The government has told the Supreme Court it has decided to waive "interest on interest" on loans of up to Rs 2 crore during the six-month moratorium period, the Times of India reported on Saturday.
The government's decision will benefit those clearing their dues on a variety of loans between March and August. "This category of borrowers, in whose case the compound interest will be waived, would be MSME loans and personal loans up to Rs 2 crore of the following category—MSME loans, education loans, housing loans, consumer durable loans, credit card dues, auto loans, personal loans to professionals and consumptions loans,” said the finance ministry in an affidavit before the Supreme Court on Friday, according to Times of India.
The Reserve Bank of India had allowed borrowers to seek a six-month moratorium on all loans due to the economic impact of the coronavirus crisis, but banks and finance companies charged interest on the entire amount: the interest as well as the interest liability.
"Under pandemic conditions, the only solution is for the government to bear the burden of waiving of interest," the government said in the affidavit, adding that it will seek Parliament's permission for grants to enable the move, according to NDTV.
"The government bearing this burden would naturally have an impact on several other pressing commitments being faced by the nation, including meeting direct cost associated with pandemic management," the affidavit added.
It did not estimate the impact on the banking sector from the move but said if it were to consider a complete waiver of interest payments over a six-month period, as some had sought, it would cost the sector Rs 6 trillion ($82 billion), according to Reuters.
Agra optician Gajendra Sharma, in a plea before the Supreme Court, has demanded the waiver of interest charged by banks on the instalments deferred for repayment by the Reserve Bank of India through moratorium.

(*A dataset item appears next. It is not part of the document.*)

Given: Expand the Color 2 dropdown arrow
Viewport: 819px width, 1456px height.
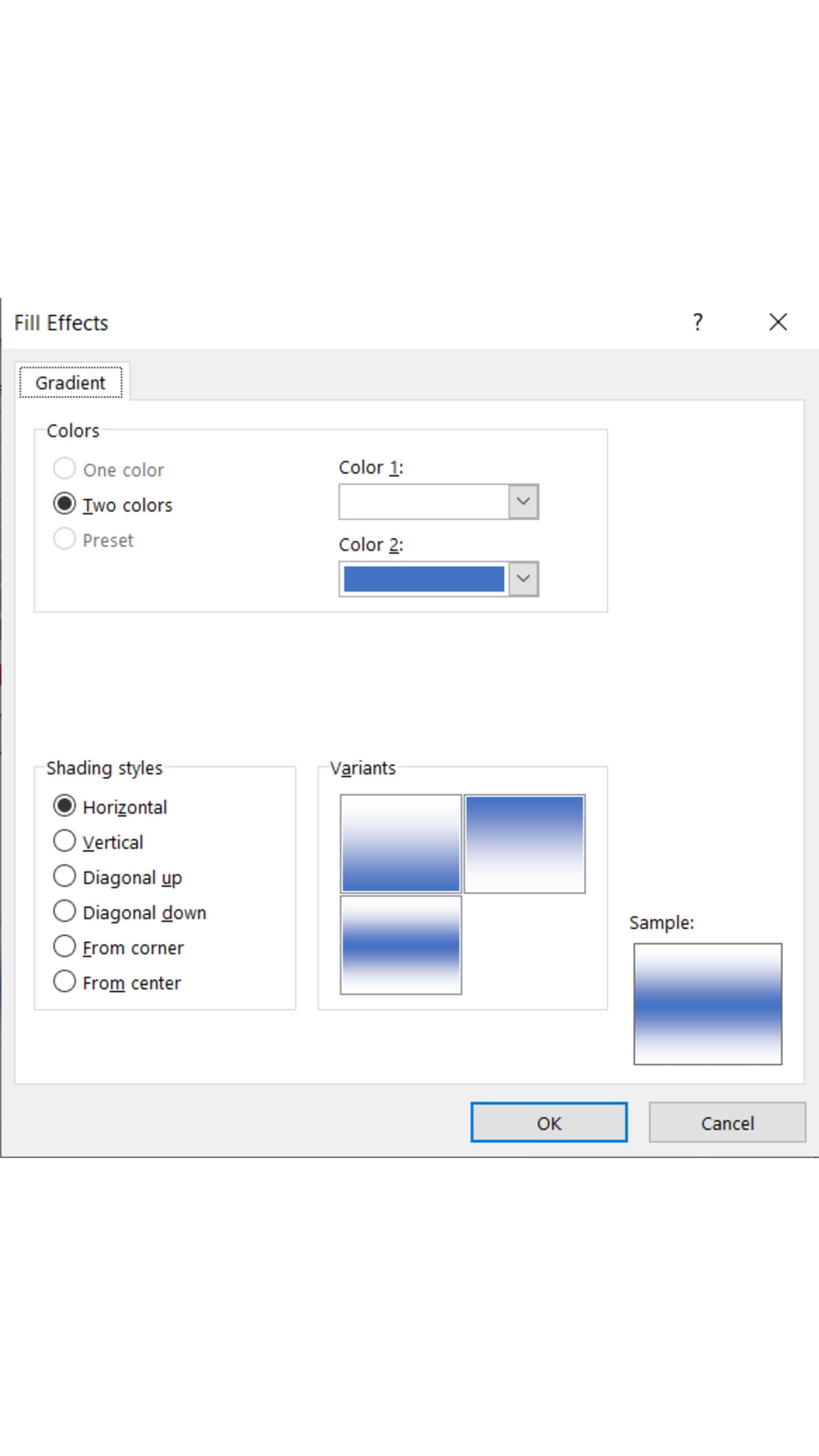Looking at the screenshot, I should [x=523, y=579].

Industry associations have joined the cause with the original petition, demanding the waiver of interest, or waiver of interest on interest, on the suspended monthly instalments.
A government-appointed committee has given its recommendations on the impact of waiving interest and interest on interest on the national economy and financial stability. The Indian Banks’ Association (IBA) told the committee that instead of a waiver, it may ask the government to provide relief to borrowers.
Sharma applauded the decision. "I am happy millions of people won today," he told Reuters.
Supreme Court will resume hearing the case on Monday.